Viewing the DeepSeek Model Evaluation Report

After an evaluation job is created, you can view the task report. The procedure is as follows:

  1. Log in to ModelArts Studio Large Model Deveopment Platform. In the My Spaces area, click the required workspace.
    Figure 1 My Spaces
  2. In the navigation pane, choose Model Development > Model Evaluation > Job Management.
  3. Click Assessment report in the Operation column. On the displayed page, you can view the basic information and overview of the evaluation job.

    For details about each evaluation metric, see DeepSeek Model Evaluation Metrics.

  4. Export the evaluation report.
    1. On the Evaluation Report > Evaluation Details page, click Export, select the report to be exported, and click OK.
    2. Click Export Record on the right to view the exported task ID. Click Download in the Operation column to download the evaluation report to the local PC.

DeepSeek Model Evaluation Metrics

The DeepSeek Model supports automatic evaluation and manual evaluation. For details about the metrics, see Table 1, Table 2, and Table 3.

Table 1 Automatic evaluation metrics of the DeepSeek model (not using preset evaluation datasets)

Evaluation Metric (Automatic Evaluation - Evaluation Template Not Used)

Description

F1_SCORE

Harmonic mean of the precision and recall. A larger value indicates better model performance.

BLEU-1

Matching degree between the sentence generated by the model and the actual sentence at the single-word level. A larger value indicates better model performance.

BLEU-2

Matching degree between the sentence generated by the model and the actual sentence at the phrase level. A larger value indicates better model performance.

BLEU-4

Weighted average accuracy of the model generation result and actual sentences. A larger value indicates better model performance.

ROUGE-1

Similarity between the sentence generated by the model and the actual sentence at the single-word level. A larger value indicates better model performance.

ROUGE-2

Similarity between the sentence generated by the model and the actual sentence at the two-word level. A larger value indicates better model performance.

ROUGE-L

Similarity between the sentence generated by the model and the actual sentence at the longest common subsequence (LCS) level. A larger value indicates better model performance.

PRECISION

Accuracy of Q&A matching, that is, the accuracy of sentences generated by the model compared with actual sentences. A larger value indicates better model performance.
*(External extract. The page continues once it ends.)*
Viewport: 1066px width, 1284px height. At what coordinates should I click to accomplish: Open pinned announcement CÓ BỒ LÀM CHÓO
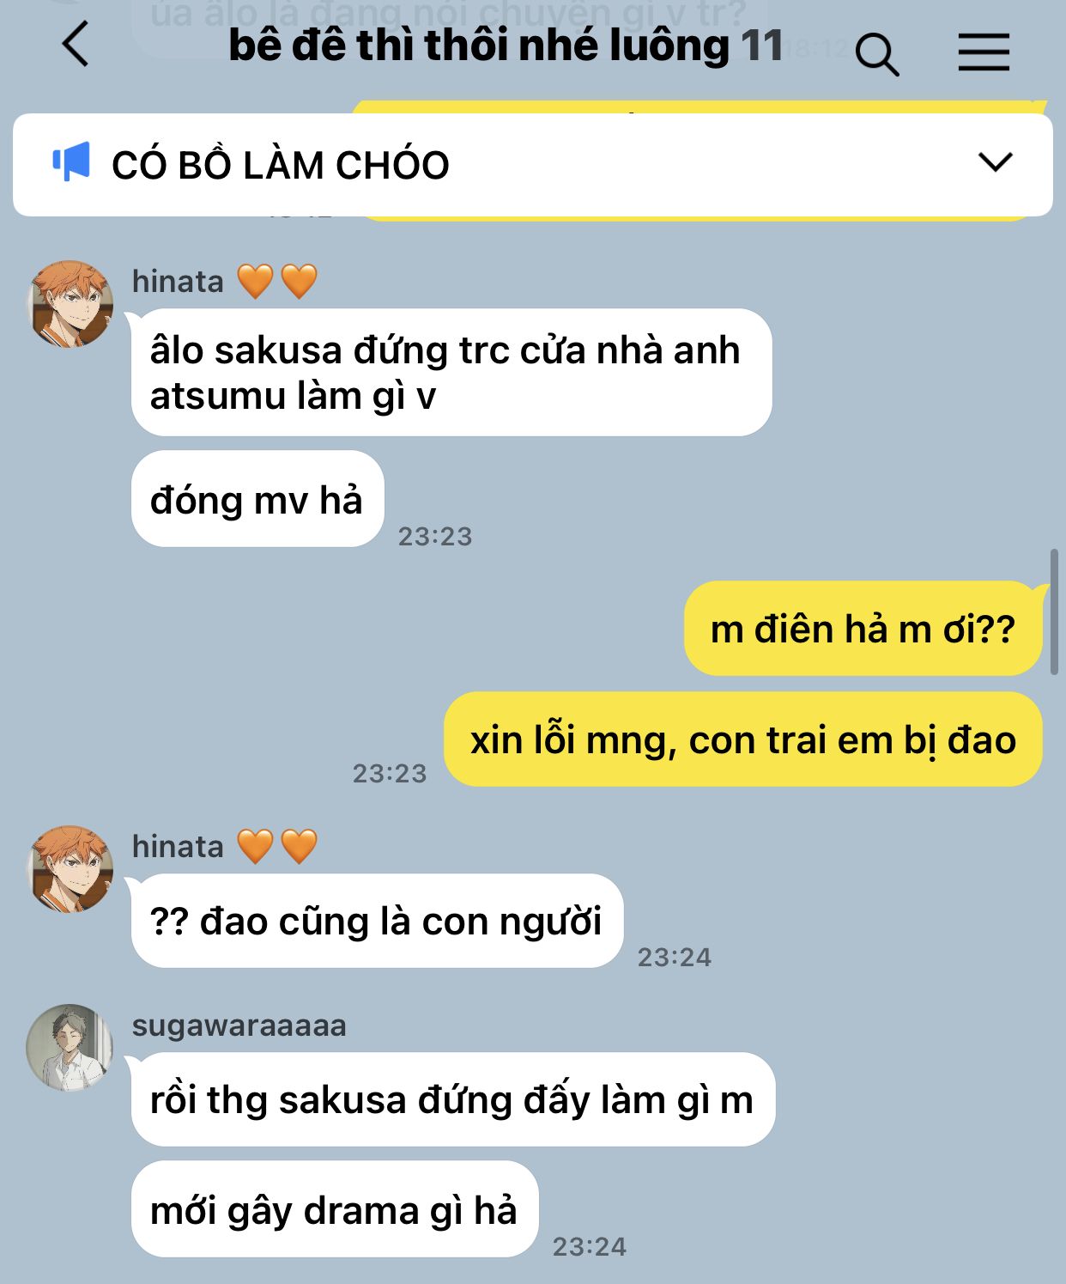(x=532, y=164)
Table 2 Automatic evaluation metrics of the NLP model (using preset evaluation datasets)

Evaluation Metric (Automatic Evaluation- Evaluation Template Used)

Description

Score

The score of each dataset is the pass rate of the model in the current dataset. If there are multiple datasets in the evaluation capability items, the weighted average pass rate is calculated based on the data volume.

Comprehensive capability

The comprehensive capability is the weighted average of the pass rates of all datasets.

Table 3 Manual evaluation metrics of the DeepSeek model

Evaluation Metric (Manual Evaluation)

Description

Accuracy

The answer generated by the model is correct and there is no factual error.

average

The model calculates the average score of the generated sentence and the actual sentence based on the evaluation metric.

goodcase

The model calculates the proportion of test cases whose score is 5 after the generated sentence and the actual sentence are compared based on the evaluation metric.

badcase

The model calculates the proportion of test cases whose score is less than 1 after the generated sentence and the actual sentence are compared based on the evaluation metric.

Custom metric

Custom metrics, such as usability, logic, and security.